═══ DATA SUPPLIED

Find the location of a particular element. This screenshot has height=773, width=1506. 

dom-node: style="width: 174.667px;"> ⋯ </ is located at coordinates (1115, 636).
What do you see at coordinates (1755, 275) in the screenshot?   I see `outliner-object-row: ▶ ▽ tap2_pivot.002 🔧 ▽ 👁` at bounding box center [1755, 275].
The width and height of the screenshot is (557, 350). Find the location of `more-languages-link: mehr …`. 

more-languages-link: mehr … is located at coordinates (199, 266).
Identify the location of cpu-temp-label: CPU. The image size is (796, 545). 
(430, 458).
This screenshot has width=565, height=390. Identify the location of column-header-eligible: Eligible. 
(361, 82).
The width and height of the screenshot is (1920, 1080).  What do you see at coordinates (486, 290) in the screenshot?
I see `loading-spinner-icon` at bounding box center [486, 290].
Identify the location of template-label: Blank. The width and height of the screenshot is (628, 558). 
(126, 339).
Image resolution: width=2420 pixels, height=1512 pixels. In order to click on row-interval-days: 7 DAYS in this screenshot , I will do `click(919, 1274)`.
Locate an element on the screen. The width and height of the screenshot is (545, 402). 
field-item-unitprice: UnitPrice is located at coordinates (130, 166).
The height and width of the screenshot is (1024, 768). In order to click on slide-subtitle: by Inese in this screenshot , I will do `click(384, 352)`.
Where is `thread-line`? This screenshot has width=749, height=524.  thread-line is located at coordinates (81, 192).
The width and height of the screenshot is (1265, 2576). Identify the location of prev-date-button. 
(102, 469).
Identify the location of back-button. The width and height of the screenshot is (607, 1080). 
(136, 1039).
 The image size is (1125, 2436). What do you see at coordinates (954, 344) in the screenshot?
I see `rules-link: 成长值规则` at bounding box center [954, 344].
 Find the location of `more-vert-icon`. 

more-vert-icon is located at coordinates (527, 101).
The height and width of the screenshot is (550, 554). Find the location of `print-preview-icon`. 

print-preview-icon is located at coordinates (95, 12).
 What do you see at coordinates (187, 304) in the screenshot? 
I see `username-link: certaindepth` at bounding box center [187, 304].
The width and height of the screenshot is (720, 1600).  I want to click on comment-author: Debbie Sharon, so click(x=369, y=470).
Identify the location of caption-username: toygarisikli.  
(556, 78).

══════

TASK GOAL: Reproduce the data above verbatim, starting with the line that contains "Image resolution: width=2420" and continuing through the final line of the data.

WRITTEN ANSWER:
Image resolution: width=2420 pixels, height=1512 pixels. In order to click on row-interval-days: 7 DAYS in this screenshot , I will do `click(919, 1274)`.
Locate an element on the screen. The width and height of the screenshot is (545, 402). 
field-item-unitprice: UnitPrice is located at coordinates (130, 166).
The height and width of the screenshot is (1024, 768). In order to click on slide-subtitle: by Inese in this screenshot , I will do `click(384, 352)`.
Where is `thread-line`? This screenshot has width=749, height=524.  thread-line is located at coordinates (81, 192).
The width and height of the screenshot is (1265, 2576). Identify the location of prev-date-button. 
(102, 469).
Identify the location of back-button. The width and height of the screenshot is (607, 1080). 
(136, 1039).
 The image size is (1125, 2436). What do you see at coordinates (954, 344) in the screenshot?
I see `rules-link: 成长值规则` at bounding box center [954, 344].
 Find the location of `more-vert-icon`. 

more-vert-icon is located at coordinates (527, 101).
The height and width of the screenshot is (550, 554). Find the location of `print-preview-icon`. 

print-preview-icon is located at coordinates (95, 12).
 What do you see at coordinates (187, 304) in the screenshot? 
I see `username-link: certaindepth` at bounding box center [187, 304].
The width and height of the screenshot is (720, 1600).  I want to click on comment-author: Debbie Sharon, so click(x=369, y=470).
Identify the location of caption-username: toygarisikli.  
(556, 78).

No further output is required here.